На что, Минька принял серьёзный вид, а Санька позволял притаённо улыбаться.
– Дела-то от вас нет, одно зубоскальство! – продолжал начитывать отец. – А надо, чтобы в семье всё в прок шло, а не на ветер развевало, хозяйство вести это вам не руками трясти.
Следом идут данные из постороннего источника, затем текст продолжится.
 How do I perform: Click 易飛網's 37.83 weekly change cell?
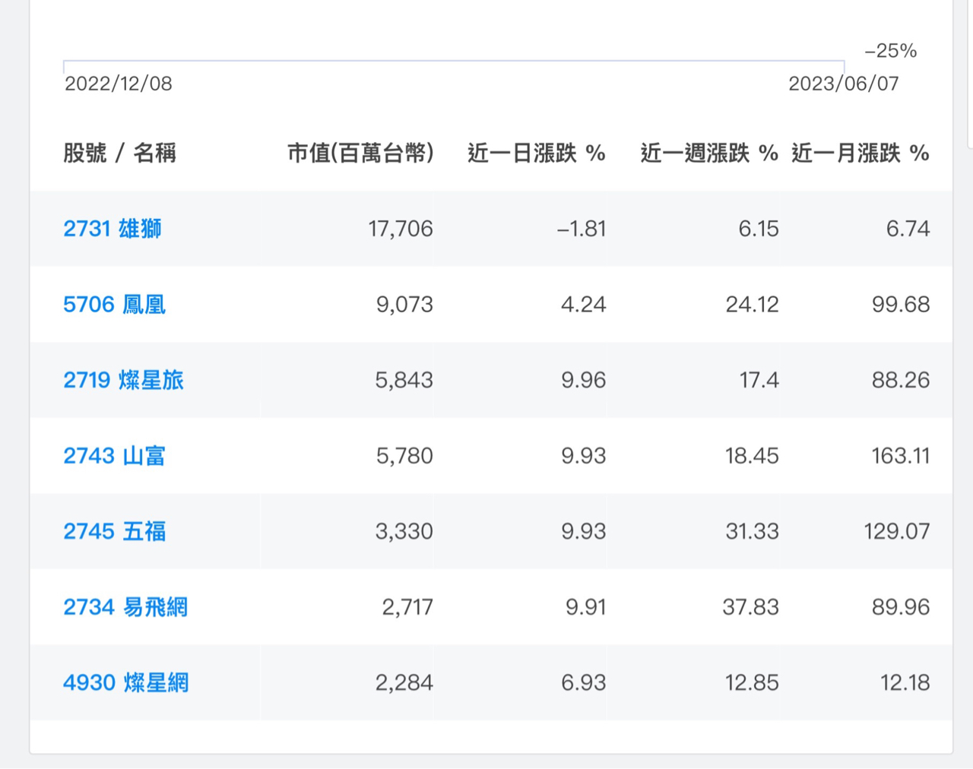(750, 607)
Вникайте во всякую малость и сами поймёте, что к чему! Это я вам говорю не в укор, а в деловое назидание.
– Да мы и так работаем, стараемся, – осмелился оправдываться, проговорил Санька.
– А ты поменьше вякай, зажми рот портянкой и помалкивай. Вижу, ты норовишь делать мне на зло! И в семье всякую смуту строишь! – злобно пыша ноздрями, со злопыхательством он размашисто рубанул рукой воздух, негодуя на смелость вступать в пререкания с отцом, Саньки.
Он стоял в проёме двери, весь напряжённый, в нём всё клокотало и назревало. Готово было прорваться наружу, подобно вулкану.
– Это вы что так разгневали отца-то? – вступилась в спор Любовь Михайловна, заслышав громкий разговор между отцом и сыновьями.
Чувствуя заступнический тон слов жены, Василий Ефимович несколько смяк и одумавшись, что позволил себе так чрезмерно и беспричинно разгорячиться, он вскоре снисходительно и замысловато позволил себе улыбнуться.
– Ну ничего, без науки и без назидания вы совсем от дела будете отлынивать. Я только хочу, чтоб мои слова мимо ваших мозгов не пролетали, вникайте и запоминайте их! – с одобрительной усмешкой, закончил поучение он.
В моменты, когда отхлынет от него буйное негодование, наплывали на него минуты бодрого веселья, в которые он доброжелательно и задорно великодушно смеялся и шутил.
Любовь Михайловна, имея по-женски жалостливый характер и чрезмерную любовь к детям, вертясь между взыскательным мужем и детьми, иной раз жаловалась соседкам-бабам:
– Бывают случаи, обидчиво взгрустнётся и слёзы покатятся из глаз, а ты их смахнёшь, да и снова за дело берёшься! Оно так в семье-то! Да особенно с такой кучей детей! От них ведь никуда не денешься, они ведь все свои!
Крестьяниновы. Утопленник
Крестьяниновы тоже молотили. На молотьбу в овин ушла вся семья, дома домовничать остался один дед. Старухи по случаю Юрьева дня ушли в церковь к обедне. Оставаясь дома, дед мотивировался тем, что:
– Пятьдесят пять годов итак отработал, пора и толк знать! – сказал он семье, которая отправилась в овин.
Бабы и Алёша с Мишкой стопы обхлыстывали об козлы, а отец «на колеснице», на току около овина облинал распущенные на солому сноповые обрубки. Панька вертелся то около хлыстальщиков, то около колесницы. Отлынивая от молотьбы, дедушка мотивировал ещё и тем:
– Старику немного надо! В одну руку кусок, а в другую – клюшку-подожок! Старики под уклон лет своих становятся, как дети, они говаривают: «Ребёнку пряник, а старику – покой!»
Заглянув и почитав священный катехизис, дед, воспользовавшись отсутствием семьи, решил на просторе всласть пообедать один. К тому же, не дождавшись общего обеда, он ощутил, что сильно проголодался. Вынув из залавка кусок варёного мяса, он принялся его есть, прикусывая с хлебом. Бесхвостый серый кот зачуяв мясной дух, проворно спрыгнул с печи, тупо стукнув лапами о пол. Кот жеманно щурив свои зелёные глаза, подъеферился к самому столу, увиваясь около дедовых ног, настойчиво замяукал, прося мяса.
– Вот нахал, уж увидел, всласть кусок проглотить не дадут! – с явной досадой на нахальство кота проворчал дед.